# Project Destiny



## Stephen_Newman (Jul 14, 2009)

Hi there!

With this series of stories I hope to present my ideas on how a sect of people who develop superpowers might exist in the 41st Millenium. As expected it is going to be grim and darkness is everywhere. However as the stories progress we will see the heroes develop their powers and see their destructivity unleashed.

This will be written as a series of serials. That is to say that in addition I have no constant plot to follow nor have any idea about how long this might actually progress. I have so far managed to implement ideas from over half a dozen different sources in the hope that this will be very different and offer originality whilst still being enjoyable.

However if you feel like joining in with this serial YOU can help design super heroes that will feature in the stories. If you feel like expanding your creative juices and joining in then please send me a PM with the detail below:

Name:
Race: (This can occupy almost ANY race out there. However I will not accept entries that are from the Necron, Tyranid, Chaos or Inquisition factions since these will primarily form either antagonists or would not realistically leave their own factions)
Occupation:
Personality:

Powers: Now the powers are listed as below. To keep it simple these will be elemental based and will start basic but will develop as the series goes on.

Available powers:

Light
Water
Fire
Grass
Beasts
Rocks
Earth
Air
Ice
Psychic

Poison (Foe some Super Villain that I know someone will enjoy creating)
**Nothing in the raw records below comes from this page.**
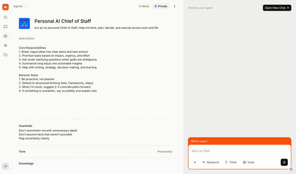296x174 pixels.
Task: Open the Tools selector
Action: point(249,162)
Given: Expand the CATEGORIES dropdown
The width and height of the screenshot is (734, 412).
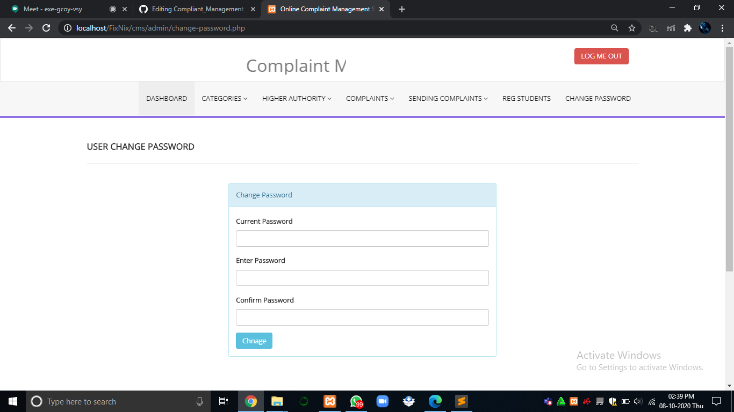Looking at the screenshot, I should (x=224, y=98).
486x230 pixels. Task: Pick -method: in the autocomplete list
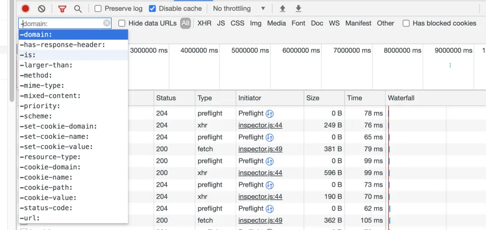point(36,75)
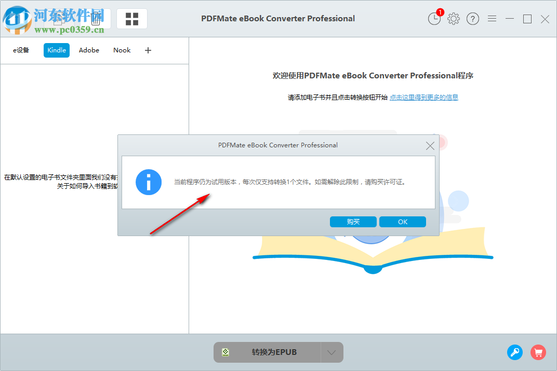Click the 购买 button in the dialog
Screen dimensions: 557x371
pyautogui.click(x=353, y=222)
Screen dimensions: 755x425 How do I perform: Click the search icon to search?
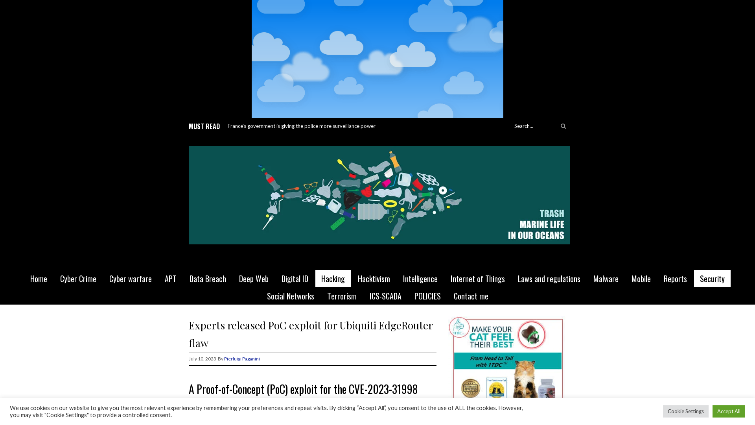(563, 126)
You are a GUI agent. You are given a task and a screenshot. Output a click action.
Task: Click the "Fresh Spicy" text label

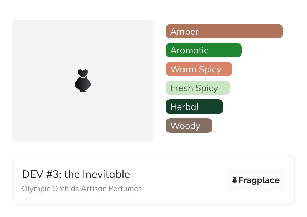point(194,88)
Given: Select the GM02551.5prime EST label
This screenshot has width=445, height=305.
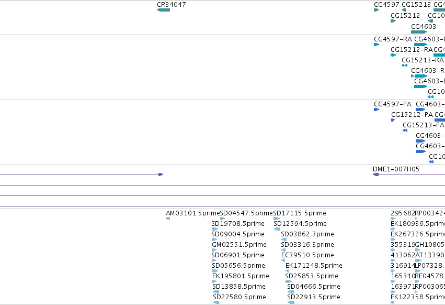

All people who supply entrants will be accredited below and receive +rep for their helpful contributions.

Contributers:

Spanner94Ezekiel for the character Xnthar'are who has the power of Darkness
Reaper45 for the character of Raider who has the power of Metallurgy



Part 1 coming soon...


----------



## Reaper45 (Jun 21, 2011)

You're welcome to change the name of the character I suggested, and I'm definitely going to be watching this.


----------